The last coach of the Rebels, David Cutcliffe, embodied traits right out of the Southern Gentleman's Handbook: soft-spoken, courteous and loyal to the bitter end. When Cutcliffe refused to make staff changes after going 4-7 last season, he found himself out of a job.
Ed Orgeron's endless energy has Ole Miss pointed in the right direction.Exit quiet. Enter culture shock. Enter Ed Orgeron, who grew up one state over in Louisiana and about 10 notches over on the intensity dial. Enter a fog-cutter voice and a New Yorker's motor. Defensive line coaches, like their players, are known for their explosiveness. How hard does Orgeron go?
"He's immune to Red Bull," offensive line coach George DeLeone said. How can you ramp up someone who has already put his foot through the floorboard?
Orgeron, 44, isn't out to change the culture anywhere, except within the team meeting room. It is there, in his introductory meeting with his players last January, that he did or didn't rip off his shirt and challenge any of them to take him on.
The story metastasized on the Internet to the point that it became irrelevant whether he did or didn't. Orgeron neither confirms nor denies. Quarterback Micheal Spurlock said it didn't. But it is part of what longtime Ole Miss sports information director Langston Rogers calls "the Ed Orgeron folklore."

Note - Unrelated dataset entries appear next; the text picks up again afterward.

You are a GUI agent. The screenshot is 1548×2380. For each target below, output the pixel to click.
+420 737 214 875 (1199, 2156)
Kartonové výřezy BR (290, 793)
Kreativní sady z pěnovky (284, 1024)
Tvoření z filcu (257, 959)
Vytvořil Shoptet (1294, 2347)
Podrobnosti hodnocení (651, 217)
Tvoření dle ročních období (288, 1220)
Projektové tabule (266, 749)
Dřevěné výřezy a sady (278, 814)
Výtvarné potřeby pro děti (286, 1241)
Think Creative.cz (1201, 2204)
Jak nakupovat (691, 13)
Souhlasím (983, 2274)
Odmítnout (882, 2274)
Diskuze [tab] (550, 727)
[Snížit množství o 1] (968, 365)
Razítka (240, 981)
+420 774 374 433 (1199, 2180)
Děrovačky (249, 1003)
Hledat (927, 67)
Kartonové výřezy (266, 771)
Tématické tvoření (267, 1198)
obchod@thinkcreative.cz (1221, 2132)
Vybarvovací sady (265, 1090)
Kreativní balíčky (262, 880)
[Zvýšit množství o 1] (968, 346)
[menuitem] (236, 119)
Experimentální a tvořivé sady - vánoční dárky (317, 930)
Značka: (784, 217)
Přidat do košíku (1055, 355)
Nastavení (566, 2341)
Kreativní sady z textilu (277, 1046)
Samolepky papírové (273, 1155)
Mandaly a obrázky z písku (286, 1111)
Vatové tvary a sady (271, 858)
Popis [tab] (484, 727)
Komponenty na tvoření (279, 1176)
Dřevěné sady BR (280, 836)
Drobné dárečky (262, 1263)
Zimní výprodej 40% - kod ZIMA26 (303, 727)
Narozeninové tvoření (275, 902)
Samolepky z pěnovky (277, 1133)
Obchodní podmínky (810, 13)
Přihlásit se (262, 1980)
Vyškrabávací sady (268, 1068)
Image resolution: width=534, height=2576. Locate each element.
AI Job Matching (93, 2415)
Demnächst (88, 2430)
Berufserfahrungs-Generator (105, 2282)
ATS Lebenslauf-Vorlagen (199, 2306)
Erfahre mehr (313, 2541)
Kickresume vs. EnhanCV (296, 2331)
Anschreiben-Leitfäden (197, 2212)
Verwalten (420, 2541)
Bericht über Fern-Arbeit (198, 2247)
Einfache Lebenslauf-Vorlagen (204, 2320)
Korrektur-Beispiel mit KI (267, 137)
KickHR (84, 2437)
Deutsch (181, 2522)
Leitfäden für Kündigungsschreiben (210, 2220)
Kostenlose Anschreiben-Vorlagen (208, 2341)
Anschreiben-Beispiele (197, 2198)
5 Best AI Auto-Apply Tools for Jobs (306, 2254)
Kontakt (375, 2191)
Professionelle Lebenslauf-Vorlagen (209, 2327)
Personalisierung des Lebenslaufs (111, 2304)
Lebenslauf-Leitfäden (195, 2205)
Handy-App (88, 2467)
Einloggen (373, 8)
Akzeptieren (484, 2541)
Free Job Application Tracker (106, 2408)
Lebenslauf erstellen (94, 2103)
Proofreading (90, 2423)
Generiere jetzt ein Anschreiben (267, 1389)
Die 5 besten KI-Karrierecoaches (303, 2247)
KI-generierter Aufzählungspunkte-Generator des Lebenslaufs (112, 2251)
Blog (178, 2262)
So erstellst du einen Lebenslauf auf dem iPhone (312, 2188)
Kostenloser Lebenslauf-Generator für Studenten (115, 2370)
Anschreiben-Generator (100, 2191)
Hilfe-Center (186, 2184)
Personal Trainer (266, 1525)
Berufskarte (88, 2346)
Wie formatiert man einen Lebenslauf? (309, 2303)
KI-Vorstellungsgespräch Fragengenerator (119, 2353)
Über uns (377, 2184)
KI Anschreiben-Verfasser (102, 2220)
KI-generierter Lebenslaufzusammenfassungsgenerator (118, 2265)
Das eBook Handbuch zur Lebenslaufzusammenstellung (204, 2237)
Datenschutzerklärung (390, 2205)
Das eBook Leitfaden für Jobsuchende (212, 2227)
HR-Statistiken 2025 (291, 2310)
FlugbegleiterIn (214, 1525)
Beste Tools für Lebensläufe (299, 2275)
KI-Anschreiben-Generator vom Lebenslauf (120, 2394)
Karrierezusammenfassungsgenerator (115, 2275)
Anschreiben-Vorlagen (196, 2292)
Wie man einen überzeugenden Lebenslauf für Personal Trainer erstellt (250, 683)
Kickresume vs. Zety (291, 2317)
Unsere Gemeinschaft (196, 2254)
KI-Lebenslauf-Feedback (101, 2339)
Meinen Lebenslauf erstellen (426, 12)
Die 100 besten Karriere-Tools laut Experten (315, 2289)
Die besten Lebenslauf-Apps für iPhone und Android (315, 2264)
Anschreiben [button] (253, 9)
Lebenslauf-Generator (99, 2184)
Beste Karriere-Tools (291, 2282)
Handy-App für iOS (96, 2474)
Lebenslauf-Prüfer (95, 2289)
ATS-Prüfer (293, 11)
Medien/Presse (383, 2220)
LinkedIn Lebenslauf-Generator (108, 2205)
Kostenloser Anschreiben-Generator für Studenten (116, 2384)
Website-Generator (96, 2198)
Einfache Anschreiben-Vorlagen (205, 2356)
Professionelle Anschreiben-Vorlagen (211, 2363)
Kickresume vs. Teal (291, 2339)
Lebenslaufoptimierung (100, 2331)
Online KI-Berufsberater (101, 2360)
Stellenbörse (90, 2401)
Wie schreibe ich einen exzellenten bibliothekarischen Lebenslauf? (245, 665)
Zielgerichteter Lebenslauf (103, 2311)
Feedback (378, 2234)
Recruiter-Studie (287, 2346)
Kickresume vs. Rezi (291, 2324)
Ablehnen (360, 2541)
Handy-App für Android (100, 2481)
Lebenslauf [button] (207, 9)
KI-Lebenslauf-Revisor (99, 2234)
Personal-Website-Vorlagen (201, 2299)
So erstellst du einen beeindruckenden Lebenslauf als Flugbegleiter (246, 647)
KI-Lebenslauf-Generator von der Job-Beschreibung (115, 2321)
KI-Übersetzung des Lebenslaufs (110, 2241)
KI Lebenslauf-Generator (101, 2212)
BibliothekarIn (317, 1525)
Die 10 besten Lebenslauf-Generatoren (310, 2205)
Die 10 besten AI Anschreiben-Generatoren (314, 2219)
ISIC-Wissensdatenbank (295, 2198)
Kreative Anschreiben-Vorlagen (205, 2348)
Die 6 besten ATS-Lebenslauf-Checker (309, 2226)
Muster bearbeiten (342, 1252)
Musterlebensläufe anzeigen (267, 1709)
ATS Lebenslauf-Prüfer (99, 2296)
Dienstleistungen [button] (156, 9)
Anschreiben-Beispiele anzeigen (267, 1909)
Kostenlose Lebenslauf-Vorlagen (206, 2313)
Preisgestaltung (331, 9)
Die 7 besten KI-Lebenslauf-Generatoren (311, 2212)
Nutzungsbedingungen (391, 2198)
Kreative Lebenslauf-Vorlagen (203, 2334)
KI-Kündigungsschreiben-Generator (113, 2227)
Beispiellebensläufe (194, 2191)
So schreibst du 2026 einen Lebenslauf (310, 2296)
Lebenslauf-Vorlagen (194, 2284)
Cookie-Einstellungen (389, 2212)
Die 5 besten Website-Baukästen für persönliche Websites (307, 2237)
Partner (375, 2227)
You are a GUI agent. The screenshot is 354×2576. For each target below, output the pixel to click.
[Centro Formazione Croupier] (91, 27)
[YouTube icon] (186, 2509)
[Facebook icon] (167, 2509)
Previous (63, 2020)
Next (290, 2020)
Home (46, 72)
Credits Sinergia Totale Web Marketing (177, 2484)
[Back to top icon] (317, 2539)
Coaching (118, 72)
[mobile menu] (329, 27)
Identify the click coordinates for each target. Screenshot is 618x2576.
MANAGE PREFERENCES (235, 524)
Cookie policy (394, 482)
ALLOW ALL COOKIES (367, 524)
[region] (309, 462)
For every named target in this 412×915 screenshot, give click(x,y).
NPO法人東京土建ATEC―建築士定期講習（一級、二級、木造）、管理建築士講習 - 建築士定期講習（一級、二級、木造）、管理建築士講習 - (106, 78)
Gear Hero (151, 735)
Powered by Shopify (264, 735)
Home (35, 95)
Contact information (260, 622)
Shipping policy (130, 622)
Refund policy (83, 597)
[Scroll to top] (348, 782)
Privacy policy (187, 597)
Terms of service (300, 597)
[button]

How many head coaches who are 11 days away from their first game have their own folklore? About as many as have four national championship rings. Orgeron won two (1989, 1991) at the University of Miami. He has won a ring in each of the last two seasons at USC. He had 10 defensive linemen from those two schools selected in the first round of the NFL draft.
How many head coaches ask their quarterbacks to line up "on the blocks" and knock the hell out of each other in one-on-one drills?
"My first thought," said offensive coordinator and quarterback coach Noel Mazzone, who had never coached with Orgeron, "was, 'Quarterbacks on the blocks. OK, that's different.'
"My second thought was that I was going to make sure the kickers were in [the quarterbacks'] group.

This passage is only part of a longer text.